» Brief
Please rewrite everything from the start of the entries down to the line containing "Action: (183, 287)", replacing "GUI agent" with "interface agent" and leaving all else unchanged.

##### Supplied data #####

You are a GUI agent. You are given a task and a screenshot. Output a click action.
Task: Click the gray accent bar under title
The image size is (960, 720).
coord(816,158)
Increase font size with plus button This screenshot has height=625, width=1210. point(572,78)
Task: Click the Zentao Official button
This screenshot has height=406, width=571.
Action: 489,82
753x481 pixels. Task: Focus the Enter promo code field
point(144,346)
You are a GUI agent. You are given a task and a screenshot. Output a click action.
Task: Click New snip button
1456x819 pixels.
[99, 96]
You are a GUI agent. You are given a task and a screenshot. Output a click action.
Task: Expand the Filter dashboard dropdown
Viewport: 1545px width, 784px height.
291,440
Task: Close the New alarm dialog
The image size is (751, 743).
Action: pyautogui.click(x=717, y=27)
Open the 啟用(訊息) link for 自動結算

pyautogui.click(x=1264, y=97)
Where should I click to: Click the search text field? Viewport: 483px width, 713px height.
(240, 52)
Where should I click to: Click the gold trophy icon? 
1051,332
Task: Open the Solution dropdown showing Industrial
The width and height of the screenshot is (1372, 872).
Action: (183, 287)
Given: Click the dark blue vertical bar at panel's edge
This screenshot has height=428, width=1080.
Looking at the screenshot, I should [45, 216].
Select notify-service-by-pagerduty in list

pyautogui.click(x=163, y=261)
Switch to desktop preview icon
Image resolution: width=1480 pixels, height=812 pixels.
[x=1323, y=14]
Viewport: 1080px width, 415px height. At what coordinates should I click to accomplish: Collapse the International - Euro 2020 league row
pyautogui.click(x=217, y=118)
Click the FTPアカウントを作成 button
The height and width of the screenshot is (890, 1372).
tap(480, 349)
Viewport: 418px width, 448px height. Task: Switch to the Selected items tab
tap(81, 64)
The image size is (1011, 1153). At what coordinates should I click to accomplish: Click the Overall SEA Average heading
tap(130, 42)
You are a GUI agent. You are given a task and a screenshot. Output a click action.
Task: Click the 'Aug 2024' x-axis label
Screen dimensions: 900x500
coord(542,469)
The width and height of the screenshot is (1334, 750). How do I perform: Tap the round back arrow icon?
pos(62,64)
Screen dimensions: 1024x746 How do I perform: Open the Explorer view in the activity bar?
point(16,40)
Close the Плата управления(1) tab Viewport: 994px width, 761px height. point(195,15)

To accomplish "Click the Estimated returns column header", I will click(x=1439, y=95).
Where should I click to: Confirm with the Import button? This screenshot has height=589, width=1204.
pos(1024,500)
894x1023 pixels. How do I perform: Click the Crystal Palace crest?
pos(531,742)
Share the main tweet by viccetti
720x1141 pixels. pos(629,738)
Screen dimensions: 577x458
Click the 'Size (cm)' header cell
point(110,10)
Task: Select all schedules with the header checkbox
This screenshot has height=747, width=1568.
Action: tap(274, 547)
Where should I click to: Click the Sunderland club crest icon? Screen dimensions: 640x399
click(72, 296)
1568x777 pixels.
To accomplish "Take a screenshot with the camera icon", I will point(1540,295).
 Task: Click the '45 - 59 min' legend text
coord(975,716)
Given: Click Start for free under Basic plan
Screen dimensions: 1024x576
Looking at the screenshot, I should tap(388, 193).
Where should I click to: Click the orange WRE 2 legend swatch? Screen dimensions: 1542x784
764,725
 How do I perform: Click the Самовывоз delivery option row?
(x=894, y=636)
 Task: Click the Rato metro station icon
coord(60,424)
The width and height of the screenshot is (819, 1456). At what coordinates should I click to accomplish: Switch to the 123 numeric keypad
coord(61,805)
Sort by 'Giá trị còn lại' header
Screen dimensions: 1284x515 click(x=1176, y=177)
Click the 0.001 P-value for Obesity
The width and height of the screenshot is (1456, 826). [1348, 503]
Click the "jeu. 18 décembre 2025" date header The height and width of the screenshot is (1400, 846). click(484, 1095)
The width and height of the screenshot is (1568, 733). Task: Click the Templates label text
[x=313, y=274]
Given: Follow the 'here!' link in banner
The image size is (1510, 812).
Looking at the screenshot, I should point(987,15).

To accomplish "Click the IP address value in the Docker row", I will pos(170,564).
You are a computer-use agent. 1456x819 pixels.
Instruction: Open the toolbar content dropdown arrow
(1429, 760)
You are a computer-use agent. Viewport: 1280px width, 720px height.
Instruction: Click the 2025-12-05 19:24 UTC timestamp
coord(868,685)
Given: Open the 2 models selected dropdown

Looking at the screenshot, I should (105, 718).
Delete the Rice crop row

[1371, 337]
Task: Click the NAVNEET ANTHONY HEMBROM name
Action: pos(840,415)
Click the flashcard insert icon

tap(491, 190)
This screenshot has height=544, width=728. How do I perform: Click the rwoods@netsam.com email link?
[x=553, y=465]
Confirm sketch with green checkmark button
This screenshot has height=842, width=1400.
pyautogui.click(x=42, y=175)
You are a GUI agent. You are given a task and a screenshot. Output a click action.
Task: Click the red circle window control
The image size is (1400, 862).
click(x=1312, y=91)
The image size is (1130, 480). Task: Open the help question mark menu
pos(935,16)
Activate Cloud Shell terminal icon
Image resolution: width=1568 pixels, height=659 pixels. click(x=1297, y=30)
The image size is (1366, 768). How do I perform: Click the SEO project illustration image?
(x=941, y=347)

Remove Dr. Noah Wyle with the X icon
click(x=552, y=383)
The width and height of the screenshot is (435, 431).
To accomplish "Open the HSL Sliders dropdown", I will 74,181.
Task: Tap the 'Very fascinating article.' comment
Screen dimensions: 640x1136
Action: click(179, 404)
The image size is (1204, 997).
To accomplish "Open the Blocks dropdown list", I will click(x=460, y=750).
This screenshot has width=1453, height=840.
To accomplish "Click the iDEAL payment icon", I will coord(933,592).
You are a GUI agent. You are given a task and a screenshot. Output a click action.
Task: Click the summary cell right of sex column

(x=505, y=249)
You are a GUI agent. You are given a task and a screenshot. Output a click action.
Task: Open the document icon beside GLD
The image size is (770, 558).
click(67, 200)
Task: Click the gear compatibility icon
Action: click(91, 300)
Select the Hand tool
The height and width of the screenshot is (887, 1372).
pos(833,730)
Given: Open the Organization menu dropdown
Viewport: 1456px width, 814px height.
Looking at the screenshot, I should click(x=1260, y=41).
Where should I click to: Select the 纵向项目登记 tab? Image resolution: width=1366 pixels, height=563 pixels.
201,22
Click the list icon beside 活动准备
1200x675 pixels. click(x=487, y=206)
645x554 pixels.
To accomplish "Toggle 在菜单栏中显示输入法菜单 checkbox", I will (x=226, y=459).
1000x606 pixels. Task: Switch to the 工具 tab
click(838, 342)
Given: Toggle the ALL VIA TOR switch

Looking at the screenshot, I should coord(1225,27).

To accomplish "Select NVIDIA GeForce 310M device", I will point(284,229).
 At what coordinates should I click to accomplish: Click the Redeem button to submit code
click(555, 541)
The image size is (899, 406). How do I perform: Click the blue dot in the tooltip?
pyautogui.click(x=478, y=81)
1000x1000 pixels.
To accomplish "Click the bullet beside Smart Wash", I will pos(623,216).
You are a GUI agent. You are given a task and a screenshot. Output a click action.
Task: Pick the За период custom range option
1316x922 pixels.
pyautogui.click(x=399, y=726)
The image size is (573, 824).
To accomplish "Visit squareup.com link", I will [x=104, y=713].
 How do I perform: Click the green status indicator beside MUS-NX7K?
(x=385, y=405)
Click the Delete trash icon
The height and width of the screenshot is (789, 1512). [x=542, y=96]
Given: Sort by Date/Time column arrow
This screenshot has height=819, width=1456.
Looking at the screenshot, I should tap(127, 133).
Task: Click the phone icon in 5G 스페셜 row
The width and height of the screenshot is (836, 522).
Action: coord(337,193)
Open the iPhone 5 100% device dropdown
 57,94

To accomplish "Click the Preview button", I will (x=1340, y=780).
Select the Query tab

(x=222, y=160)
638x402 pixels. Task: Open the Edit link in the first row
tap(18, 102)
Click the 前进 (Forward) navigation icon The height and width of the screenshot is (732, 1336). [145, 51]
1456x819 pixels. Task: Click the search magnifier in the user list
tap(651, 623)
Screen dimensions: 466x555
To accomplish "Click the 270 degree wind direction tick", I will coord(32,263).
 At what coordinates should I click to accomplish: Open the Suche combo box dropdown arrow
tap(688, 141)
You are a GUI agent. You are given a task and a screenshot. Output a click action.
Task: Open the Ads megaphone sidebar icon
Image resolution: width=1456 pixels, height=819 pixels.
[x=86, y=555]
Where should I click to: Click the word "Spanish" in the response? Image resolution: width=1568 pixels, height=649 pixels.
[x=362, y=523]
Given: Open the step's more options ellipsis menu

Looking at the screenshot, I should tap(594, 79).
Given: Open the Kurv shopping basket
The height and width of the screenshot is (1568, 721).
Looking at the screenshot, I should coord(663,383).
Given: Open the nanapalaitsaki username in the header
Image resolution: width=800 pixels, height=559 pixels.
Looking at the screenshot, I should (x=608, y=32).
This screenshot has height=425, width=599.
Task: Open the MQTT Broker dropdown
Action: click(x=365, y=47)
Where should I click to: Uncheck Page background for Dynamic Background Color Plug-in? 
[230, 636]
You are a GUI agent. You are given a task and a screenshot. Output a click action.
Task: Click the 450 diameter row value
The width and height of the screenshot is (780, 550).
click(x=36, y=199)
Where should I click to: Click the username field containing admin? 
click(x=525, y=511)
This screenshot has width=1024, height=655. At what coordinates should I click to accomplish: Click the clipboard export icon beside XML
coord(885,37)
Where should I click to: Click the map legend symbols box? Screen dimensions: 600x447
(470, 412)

#####

» Solution for this exercise
You are a interface agent. You are given a task and a screenshot. Output a click action.
Task: Click the gray accent bar under title
The image size is (960, 720).
coord(816,158)
Increase font size with plus button This screenshot has height=625, width=1210. point(572,78)
Task: Click the Zentao Official button
This screenshot has height=406, width=571.
Action: 489,82
753x481 pixels. Task: Focus the Enter promo code field
point(144,346)
You are a interface agent. You are given a task and a screenshot. Output a click action.
Task: Click New snip button
1456x819 pixels.
[99, 96]
You are a interface agent. You are given a task and a screenshot. Output a click action.
Task: Expand the Filter dashboard dropdown
Viewport: 1545px width, 784px height.
291,440
Task: Close the New alarm dialog
The image size is (751, 743).
Action: pyautogui.click(x=717, y=27)
Open the 啟用(訊息) link for 自動結算

pyautogui.click(x=1264, y=97)
Where should I click to: Click the search text field? Viewport: 483px width, 713px height.
(240, 52)
Where should I click to: Click the gold trophy icon? 
1051,332
Task: Open the Solution dropdown showing Industrial
The width and height of the screenshot is (1372, 872).
Action: (183, 287)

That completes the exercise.